**Your goal**
Convert the lines between the one holding "The height and width of the screenshot is (620, 1024)." and the one holding "[516, 1057]", inclusive, into a JSON list of strings with one string per line, leaving out blank lines.

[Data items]
◆ ◆ ◆ ◆ ◆

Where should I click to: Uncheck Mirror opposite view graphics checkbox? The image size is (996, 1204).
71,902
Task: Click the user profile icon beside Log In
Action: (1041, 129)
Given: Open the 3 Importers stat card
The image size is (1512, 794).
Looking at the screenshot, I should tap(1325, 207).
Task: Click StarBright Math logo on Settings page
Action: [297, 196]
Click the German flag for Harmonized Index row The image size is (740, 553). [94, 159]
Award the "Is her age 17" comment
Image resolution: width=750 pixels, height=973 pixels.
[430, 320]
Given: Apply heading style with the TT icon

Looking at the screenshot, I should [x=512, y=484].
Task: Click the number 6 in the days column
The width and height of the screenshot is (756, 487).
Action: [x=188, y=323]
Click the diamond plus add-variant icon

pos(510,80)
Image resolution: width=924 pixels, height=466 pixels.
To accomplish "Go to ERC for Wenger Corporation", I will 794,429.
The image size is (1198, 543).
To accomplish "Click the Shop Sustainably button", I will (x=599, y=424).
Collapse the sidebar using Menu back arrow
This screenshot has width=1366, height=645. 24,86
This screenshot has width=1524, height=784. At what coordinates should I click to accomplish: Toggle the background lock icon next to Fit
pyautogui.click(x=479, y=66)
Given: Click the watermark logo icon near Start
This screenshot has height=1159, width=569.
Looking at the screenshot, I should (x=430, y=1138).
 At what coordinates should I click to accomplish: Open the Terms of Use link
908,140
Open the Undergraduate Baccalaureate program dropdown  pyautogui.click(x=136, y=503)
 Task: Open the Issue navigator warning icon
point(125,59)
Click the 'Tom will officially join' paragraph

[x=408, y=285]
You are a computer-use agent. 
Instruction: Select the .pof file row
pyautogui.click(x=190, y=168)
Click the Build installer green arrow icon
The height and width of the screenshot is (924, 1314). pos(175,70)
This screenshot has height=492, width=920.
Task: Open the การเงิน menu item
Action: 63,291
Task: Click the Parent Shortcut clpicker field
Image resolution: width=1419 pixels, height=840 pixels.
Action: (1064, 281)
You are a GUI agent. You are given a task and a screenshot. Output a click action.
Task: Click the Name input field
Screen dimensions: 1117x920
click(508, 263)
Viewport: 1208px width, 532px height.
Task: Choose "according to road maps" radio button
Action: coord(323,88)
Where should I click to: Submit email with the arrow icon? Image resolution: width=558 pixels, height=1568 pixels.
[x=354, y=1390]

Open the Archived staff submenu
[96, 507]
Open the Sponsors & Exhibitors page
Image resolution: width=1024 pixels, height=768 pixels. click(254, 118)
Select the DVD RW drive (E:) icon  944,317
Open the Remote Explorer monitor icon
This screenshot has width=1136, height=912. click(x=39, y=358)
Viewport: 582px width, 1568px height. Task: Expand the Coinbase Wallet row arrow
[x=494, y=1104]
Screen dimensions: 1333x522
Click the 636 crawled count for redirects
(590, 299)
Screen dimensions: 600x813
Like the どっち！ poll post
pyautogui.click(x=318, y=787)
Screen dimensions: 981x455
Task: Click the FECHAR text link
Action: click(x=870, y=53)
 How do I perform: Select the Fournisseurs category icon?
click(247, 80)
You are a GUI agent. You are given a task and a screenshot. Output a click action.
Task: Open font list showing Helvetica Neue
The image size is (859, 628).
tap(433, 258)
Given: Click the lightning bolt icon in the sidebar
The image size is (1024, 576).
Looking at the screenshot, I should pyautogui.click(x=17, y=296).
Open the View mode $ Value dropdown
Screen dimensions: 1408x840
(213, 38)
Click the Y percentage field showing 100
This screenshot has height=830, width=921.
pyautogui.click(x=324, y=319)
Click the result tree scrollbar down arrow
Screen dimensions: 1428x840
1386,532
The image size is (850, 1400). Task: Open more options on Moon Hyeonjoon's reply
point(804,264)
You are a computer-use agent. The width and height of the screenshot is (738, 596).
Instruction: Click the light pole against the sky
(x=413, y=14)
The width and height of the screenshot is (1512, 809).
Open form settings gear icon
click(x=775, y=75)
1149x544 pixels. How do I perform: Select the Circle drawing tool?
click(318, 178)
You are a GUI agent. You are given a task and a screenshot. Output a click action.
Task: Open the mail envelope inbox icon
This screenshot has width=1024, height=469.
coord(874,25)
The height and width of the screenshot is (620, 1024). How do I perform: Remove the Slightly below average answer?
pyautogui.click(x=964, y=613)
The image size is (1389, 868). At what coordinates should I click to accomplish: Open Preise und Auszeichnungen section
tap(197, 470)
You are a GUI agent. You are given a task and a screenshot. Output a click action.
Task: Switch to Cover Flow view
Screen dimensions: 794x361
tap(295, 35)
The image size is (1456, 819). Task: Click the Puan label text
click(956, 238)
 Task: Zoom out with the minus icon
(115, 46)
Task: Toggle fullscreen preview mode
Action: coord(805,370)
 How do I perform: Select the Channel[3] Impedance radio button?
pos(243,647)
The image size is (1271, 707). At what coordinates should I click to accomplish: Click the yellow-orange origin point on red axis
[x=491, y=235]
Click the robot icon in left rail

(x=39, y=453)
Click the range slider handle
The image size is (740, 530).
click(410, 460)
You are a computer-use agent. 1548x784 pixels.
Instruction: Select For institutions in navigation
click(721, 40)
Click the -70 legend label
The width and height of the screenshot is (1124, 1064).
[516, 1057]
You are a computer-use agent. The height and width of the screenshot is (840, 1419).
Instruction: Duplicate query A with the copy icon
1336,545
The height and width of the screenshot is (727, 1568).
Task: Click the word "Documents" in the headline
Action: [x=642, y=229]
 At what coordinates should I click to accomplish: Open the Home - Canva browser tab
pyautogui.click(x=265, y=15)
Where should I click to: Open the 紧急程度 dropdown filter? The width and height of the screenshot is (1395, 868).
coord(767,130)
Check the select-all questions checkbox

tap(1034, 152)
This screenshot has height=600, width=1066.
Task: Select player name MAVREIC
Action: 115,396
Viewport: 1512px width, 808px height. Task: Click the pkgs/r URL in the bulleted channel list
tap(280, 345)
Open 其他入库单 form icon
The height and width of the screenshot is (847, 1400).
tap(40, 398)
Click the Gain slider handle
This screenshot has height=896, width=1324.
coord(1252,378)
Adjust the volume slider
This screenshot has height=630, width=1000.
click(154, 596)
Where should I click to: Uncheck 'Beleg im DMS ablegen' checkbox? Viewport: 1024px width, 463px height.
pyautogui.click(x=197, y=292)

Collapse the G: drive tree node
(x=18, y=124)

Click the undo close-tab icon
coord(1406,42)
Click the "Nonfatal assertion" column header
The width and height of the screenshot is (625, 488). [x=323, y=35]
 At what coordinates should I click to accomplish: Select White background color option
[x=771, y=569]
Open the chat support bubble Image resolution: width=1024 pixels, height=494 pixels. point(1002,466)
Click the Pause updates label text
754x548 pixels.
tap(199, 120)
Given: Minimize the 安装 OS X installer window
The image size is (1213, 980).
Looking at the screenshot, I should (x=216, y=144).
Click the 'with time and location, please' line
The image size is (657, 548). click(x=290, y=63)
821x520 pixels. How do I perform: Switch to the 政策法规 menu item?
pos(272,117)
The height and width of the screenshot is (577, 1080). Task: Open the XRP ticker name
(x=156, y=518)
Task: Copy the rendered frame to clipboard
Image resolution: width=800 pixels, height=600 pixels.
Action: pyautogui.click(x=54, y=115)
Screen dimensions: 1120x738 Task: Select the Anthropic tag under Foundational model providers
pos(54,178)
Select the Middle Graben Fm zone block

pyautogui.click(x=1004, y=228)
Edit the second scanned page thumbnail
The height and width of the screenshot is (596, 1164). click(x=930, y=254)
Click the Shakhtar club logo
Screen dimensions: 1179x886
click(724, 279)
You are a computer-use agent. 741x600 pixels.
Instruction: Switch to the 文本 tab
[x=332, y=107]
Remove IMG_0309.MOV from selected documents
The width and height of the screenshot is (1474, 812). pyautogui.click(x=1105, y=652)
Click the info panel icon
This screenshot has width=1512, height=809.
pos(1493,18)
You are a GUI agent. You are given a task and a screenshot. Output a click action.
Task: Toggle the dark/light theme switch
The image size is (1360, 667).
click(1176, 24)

◆ ◆ ◆ ◆ ◆

**Task solution**
[
  "The height and width of the screenshot is (620, 1024). How do I perform: Remove the Slightly below average answer?",
  "pyautogui.click(x=964, y=613)",
  "The image size is (1389, 868). At what coordinates should I click to accomplish: Open Preise und Auszeichnungen section",
  "tap(197, 470)",
  "You are a GUI agent. You are given a task and a screenshot. Output a click action.",
  "Task: Switch to Cover Flow view",
  "Screen dimensions: 794x361",
  "tap(295, 35)",
  "The image size is (1456, 819). Task: Click the Puan label text",
  "click(956, 238)",
  " Task: Zoom out with the minus icon",
  "(115, 46)",
  "Task: Toggle fullscreen preview mode",
  "Action: coord(805,370)",
  " How do I perform: Select the Channel[3] Impedance radio button?",
  "pos(243,647)",
  "The image size is (1271, 707). At what coordinates should I click to accomplish: Click the yellow-orange origin point on red axis",
  "[x=491, y=235]",
  "Click the robot icon in left rail",
  "(x=39, y=453)",
  "Click the range slider handle",
  "The image size is (740, 530).",
  "click(410, 460)",
  "You are a computer-use agent. 1548x784 pixels.",
  "Instruction: Select For institutions in navigation",
  "click(721, 40)",
  "Click the -70 legend label",
  "The width and height of the screenshot is (1124, 1064).",
  "[516, 1057]"
]